Start of Available records

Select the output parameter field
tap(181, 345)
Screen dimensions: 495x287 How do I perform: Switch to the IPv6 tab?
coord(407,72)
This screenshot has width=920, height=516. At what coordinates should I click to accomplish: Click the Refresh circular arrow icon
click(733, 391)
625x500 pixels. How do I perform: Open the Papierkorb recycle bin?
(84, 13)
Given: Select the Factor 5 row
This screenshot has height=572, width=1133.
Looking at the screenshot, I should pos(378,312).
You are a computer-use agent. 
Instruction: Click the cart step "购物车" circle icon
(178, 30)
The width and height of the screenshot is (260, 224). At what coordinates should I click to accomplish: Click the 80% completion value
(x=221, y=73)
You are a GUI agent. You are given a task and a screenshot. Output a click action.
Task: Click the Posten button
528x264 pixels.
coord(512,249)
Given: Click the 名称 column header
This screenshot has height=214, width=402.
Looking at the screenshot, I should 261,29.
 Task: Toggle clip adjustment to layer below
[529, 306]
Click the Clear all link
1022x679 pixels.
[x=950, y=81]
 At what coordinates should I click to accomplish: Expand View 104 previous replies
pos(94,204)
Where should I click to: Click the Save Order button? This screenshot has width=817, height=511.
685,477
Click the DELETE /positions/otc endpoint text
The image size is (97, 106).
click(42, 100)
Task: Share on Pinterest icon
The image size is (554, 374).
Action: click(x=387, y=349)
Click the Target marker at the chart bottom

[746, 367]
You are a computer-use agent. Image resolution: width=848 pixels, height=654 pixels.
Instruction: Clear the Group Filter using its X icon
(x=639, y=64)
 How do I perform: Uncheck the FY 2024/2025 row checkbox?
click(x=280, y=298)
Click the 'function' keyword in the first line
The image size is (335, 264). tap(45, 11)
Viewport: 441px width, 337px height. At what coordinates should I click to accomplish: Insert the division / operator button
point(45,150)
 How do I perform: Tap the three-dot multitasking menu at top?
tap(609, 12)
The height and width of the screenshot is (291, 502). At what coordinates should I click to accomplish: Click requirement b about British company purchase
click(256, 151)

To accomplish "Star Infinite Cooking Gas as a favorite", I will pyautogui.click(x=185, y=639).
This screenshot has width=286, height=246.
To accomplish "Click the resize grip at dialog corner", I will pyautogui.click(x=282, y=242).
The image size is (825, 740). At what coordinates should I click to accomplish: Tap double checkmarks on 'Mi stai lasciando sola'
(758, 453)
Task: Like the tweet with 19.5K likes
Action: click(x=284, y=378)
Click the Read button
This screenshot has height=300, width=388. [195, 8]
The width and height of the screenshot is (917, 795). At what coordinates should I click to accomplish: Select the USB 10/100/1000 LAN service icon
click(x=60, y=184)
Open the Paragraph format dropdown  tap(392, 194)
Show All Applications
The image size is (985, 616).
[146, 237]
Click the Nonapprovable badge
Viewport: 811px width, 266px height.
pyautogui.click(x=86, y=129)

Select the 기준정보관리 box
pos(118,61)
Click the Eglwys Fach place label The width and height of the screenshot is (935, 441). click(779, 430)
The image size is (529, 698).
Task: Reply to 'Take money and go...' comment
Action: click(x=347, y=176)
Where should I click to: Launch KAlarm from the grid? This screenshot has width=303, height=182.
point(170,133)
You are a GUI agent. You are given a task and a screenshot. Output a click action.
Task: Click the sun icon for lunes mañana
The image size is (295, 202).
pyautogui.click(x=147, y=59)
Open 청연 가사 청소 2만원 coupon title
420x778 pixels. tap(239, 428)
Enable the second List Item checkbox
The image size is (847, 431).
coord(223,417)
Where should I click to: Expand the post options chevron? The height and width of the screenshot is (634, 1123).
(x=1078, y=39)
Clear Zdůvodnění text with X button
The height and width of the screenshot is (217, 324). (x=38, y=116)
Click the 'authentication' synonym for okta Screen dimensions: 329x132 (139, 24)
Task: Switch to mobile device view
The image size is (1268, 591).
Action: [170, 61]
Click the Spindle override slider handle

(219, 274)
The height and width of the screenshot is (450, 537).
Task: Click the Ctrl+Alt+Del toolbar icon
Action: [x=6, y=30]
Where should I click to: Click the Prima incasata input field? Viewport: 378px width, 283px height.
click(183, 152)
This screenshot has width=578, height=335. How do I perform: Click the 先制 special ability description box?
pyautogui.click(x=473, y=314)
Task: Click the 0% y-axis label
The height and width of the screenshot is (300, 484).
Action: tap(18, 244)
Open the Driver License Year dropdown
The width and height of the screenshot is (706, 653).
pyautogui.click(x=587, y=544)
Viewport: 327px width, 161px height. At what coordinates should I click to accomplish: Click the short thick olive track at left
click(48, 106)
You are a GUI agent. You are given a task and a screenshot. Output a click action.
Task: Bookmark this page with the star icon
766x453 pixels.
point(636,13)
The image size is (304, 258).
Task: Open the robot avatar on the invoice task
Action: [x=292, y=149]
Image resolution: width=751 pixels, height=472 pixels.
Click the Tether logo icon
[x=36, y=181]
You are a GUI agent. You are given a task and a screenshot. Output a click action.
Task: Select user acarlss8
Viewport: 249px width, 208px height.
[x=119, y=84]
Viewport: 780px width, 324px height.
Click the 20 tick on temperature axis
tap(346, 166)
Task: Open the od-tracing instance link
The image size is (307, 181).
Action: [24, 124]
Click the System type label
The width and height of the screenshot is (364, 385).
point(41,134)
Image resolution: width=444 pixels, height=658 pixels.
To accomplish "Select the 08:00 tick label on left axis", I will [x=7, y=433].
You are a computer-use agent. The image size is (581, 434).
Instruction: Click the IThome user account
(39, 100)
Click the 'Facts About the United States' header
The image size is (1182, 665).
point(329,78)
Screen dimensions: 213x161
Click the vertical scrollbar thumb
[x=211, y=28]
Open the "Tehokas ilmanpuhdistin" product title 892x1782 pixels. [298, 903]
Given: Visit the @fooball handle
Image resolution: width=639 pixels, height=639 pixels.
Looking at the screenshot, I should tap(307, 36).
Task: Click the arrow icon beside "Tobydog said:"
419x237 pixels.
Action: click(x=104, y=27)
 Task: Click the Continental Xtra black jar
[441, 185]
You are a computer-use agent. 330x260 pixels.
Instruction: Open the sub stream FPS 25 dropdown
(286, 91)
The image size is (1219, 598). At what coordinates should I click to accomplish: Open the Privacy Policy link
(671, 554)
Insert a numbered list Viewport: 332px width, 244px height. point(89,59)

End of Available records

Problem to solve
In full and word for word, restate the data.

Task solution
Select the output parameter field
tap(181, 345)
Screen dimensions: 495x287 How do I perform: Switch to the IPv6 tab?
coord(407,72)
This screenshot has width=920, height=516. At what coordinates should I click to accomplish: Click the Refresh circular arrow icon
click(733, 391)
625x500 pixels. How do I perform: Open the Papierkorb recycle bin?
(84, 13)
Given: Select the Factor 5 row
This screenshot has height=572, width=1133.
Looking at the screenshot, I should pos(378,312).
You are a computer-use agent. 
Instruction: Click the cart step "购物车" circle icon
(178, 30)
The width and height of the screenshot is (260, 224). At what coordinates should I click to accomplish: Click the 80% completion value
(x=221, y=73)
You are a GUI agent. You are given a task and a screenshot. Output a click action.
Task: Click the Posten button
528x264 pixels.
coord(512,249)
Given: Click the 名称 column header
This screenshot has height=214, width=402.
Looking at the screenshot, I should 261,29.
 Task: Toggle clip adjustment to layer below
[529, 306]
Click the Clear all link
1022x679 pixels.
[x=950, y=81]
 At what coordinates should I click to accomplish: Expand View 104 previous replies
pos(94,204)
Where should I click to: Click the Save Order button? This screenshot has width=817, height=511.
685,477
Click the DELETE /positions/otc endpoint text
The image size is (97, 106).
click(42, 100)
Task: Share on Pinterest icon
The image size is (554, 374).
Action: click(x=387, y=349)
Click the Target marker at the chart bottom

[746, 367]
You are a computer-use agent. Image resolution: width=848 pixels, height=654 pixels.
Instruction: Clear the Group Filter using its X icon
(x=639, y=64)
 How do I perform: Uncheck the FY 2024/2025 row checkbox?
click(x=280, y=298)
Click the 'function' keyword in the first line
The image size is (335, 264). tap(45, 11)
Viewport: 441px width, 337px height. At what coordinates should I click to accomplish: Insert the division / operator button
point(45,150)
 How do I perform: Tap the three-dot multitasking menu at top?
tap(609, 12)
The height and width of the screenshot is (291, 502). At what coordinates should I click to accomplish: Click requirement b about British company purchase
click(256, 151)

To accomplish "Star Infinite Cooking Gas as a favorite", I will pyautogui.click(x=185, y=639).
This screenshot has width=286, height=246.
To accomplish "Click the resize grip at dialog corner", I will pyautogui.click(x=282, y=242).
The image size is (825, 740). At what coordinates should I click to accomplish: Tap double checkmarks on 'Mi stai lasciando sola'
(758, 453)
Task: Like the tweet with 19.5K likes
Action: click(x=284, y=378)
Click the Read button
This screenshot has height=300, width=388. [195, 8]
The width and height of the screenshot is (917, 795). At what coordinates should I click to accomplish: Select the USB 10/100/1000 LAN service icon
click(x=60, y=184)
Open the Paragraph format dropdown  tap(392, 194)
Show All Applications
The image size is (985, 616).
[146, 237]
Click the Nonapprovable badge
Viewport: 811px width, 266px height.
pyautogui.click(x=86, y=129)

Select the 기준정보관리 box
pos(118,61)
Click the Eglwys Fach place label The width and height of the screenshot is (935, 441). click(779, 430)
The image size is (529, 698).
Task: Reply to 'Take money and go...' comment
Action: click(x=347, y=176)
Where should I click to: Launch KAlarm from the grid? This screenshot has width=303, height=182.
point(170,133)
You are a GUI agent. You are given a task and a screenshot. Output a click action.
Task: Click the sun icon for lunes mañana
The image size is (295, 202).
pyautogui.click(x=147, y=59)
Open 청연 가사 청소 2만원 coupon title
420x778 pixels. tap(239, 428)
Enable the second List Item checkbox
The image size is (847, 431).
coord(223,417)
Where should I click to: Expand the post options chevron? The height and width of the screenshot is (634, 1123).
(x=1078, y=39)
Clear Zdůvodnění text with X button
The height and width of the screenshot is (217, 324). (x=38, y=116)
Click the 'authentication' synonym for okta Screen dimensions: 329x132 (139, 24)
Task: Switch to mobile device view
The image size is (1268, 591).
Action: [170, 61]
Click the Spindle override slider handle

(219, 274)
The height and width of the screenshot is (450, 537).
Task: Click the Ctrl+Alt+Del toolbar icon
Action: [x=6, y=30]
Where should I click to: Click the Prima incasata input field? Viewport: 378px width, 283px height.
click(183, 152)
This screenshot has width=578, height=335. How do I perform: Click the 先制 special ability description box?
pyautogui.click(x=473, y=314)
Task: Click the 0% y-axis label
The height and width of the screenshot is (300, 484).
Action: tap(18, 244)
Open the Driver License Year dropdown
The width and height of the screenshot is (706, 653).
pyautogui.click(x=587, y=544)
Viewport: 327px width, 161px height. At what coordinates should I click to accomplish: Click the short thick olive track at left
click(48, 106)
You are a GUI agent. You are given a task and a screenshot. Output a click action.
Task: Bookmark this page with the star icon
766x453 pixels.
point(636,13)
The image size is (304, 258).
Task: Open the robot avatar on the invoice task
Action: [x=292, y=149]
Image resolution: width=751 pixels, height=472 pixels.
Click the Tether logo icon
[x=36, y=181]
You are a GUI agent. You are given a task and a screenshot. Output a click action.
Task: Select user acarlss8
Viewport: 249px width, 208px height.
[x=119, y=84]
Viewport: 780px width, 324px height.
Click the 20 tick on temperature axis
tap(346, 166)
Task: Open the od-tracing instance link
The image size is (307, 181).
Action: [24, 124]
Click the System type label
The width and height of the screenshot is (364, 385).
point(41,134)
Image resolution: width=444 pixels, height=658 pixels.
To accomplish "Select the 08:00 tick label on left axis", I will [x=7, y=433].
You are a computer-use agent. The image size is (581, 434).
Instruction: Click the IThome user account
(39, 100)
Click the 'Facts About the United States' header
The image size is (1182, 665).
point(329,78)
Screen dimensions: 213x161
Click the vertical scrollbar thumb
[x=211, y=28]
Open the "Tehokas ilmanpuhdistin" product title 892x1782 pixels. [298, 903]
Given: Visit the @fooball handle
Image resolution: width=639 pixels, height=639 pixels.
Looking at the screenshot, I should tap(307, 36).
Task: Click the arrow icon beside "Tobydog said:"
419x237 pixels.
Action: click(x=104, y=27)
 Task: Click the Continental Xtra black jar
[441, 185]
You are a computer-use agent. 330x260 pixels.
Instruction: Open the sub stream FPS 25 dropdown
(286, 91)
The image size is (1219, 598). At what coordinates should I click to accomplish: Open the Privacy Policy link
(671, 554)
Insert a numbered list Viewport: 332px width, 244px height. point(89,59)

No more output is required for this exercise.